## Record set
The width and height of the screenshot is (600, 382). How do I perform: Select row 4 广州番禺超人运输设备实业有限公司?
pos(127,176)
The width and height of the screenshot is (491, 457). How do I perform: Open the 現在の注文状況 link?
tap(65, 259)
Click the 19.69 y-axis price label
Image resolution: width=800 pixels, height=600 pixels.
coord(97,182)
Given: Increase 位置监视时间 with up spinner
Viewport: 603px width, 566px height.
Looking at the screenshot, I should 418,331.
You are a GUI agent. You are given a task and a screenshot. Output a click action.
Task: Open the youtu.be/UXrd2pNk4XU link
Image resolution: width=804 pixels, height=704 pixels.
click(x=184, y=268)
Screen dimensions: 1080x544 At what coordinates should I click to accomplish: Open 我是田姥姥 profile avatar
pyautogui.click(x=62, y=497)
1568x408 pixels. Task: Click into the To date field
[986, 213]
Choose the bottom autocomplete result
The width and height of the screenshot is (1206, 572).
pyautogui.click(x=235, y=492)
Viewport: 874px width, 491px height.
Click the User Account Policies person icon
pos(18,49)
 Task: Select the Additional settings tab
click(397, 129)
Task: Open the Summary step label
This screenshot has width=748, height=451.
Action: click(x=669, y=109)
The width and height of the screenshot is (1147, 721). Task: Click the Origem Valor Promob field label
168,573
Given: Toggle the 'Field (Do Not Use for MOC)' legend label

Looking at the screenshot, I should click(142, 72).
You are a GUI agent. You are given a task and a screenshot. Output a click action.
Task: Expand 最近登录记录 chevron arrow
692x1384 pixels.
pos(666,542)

## Activity
Set down all of the lines above without altering a word.

## Written response
The width and height of the screenshot is (600, 382). How do I perform: Select row 4 广州番禺超人运输设备实业有限公司?
pos(127,176)
The width and height of the screenshot is (491, 457). How do I perform: Open the 現在の注文状況 link?
tap(65, 259)
Click the 19.69 y-axis price label
Image resolution: width=800 pixels, height=600 pixels.
coord(97,182)
Given: Increase 位置监视时间 with up spinner
Viewport: 603px width, 566px height.
Looking at the screenshot, I should 418,331.
You are a GUI agent. You are given a task and a screenshot. Output a click action.
Task: Open the youtu.be/UXrd2pNk4XU link
Image resolution: width=804 pixels, height=704 pixels.
click(x=184, y=268)
Screen dimensions: 1080x544 At what coordinates should I click to accomplish: Open 我是田姥姥 profile avatar
pyautogui.click(x=62, y=497)
1568x408 pixels. Task: Click into the To date field
[986, 213]
Choose the bottom autocomplete result
The width and height of the screenshot is (1206, 572).
pyautogui.click(x=235, y=492)
Viewport: 874px width, 491px height.
Click the User Account Policies person icon
pos(18,49)
 Task: Select the Additional settings tab
click(397, 129)
Task: Open the Summary step label
This screenshot has width=748, height=451.
Action: click(x=669, y=109)
The width and height of the screenshot is (1147, 721). Task: Click the Origem Valor Promob field label
168,573
Given: Toggle the 'Field (Do Not Use for MOC)' legend label

Looking at the screenshot, I should click(142, 72).
You are a GUI agent. You are given a task and a screenshot. Output a click action.
Task: Expand 最近登录记录 chevron arrow
692x1384 pixels.
pos(666,542)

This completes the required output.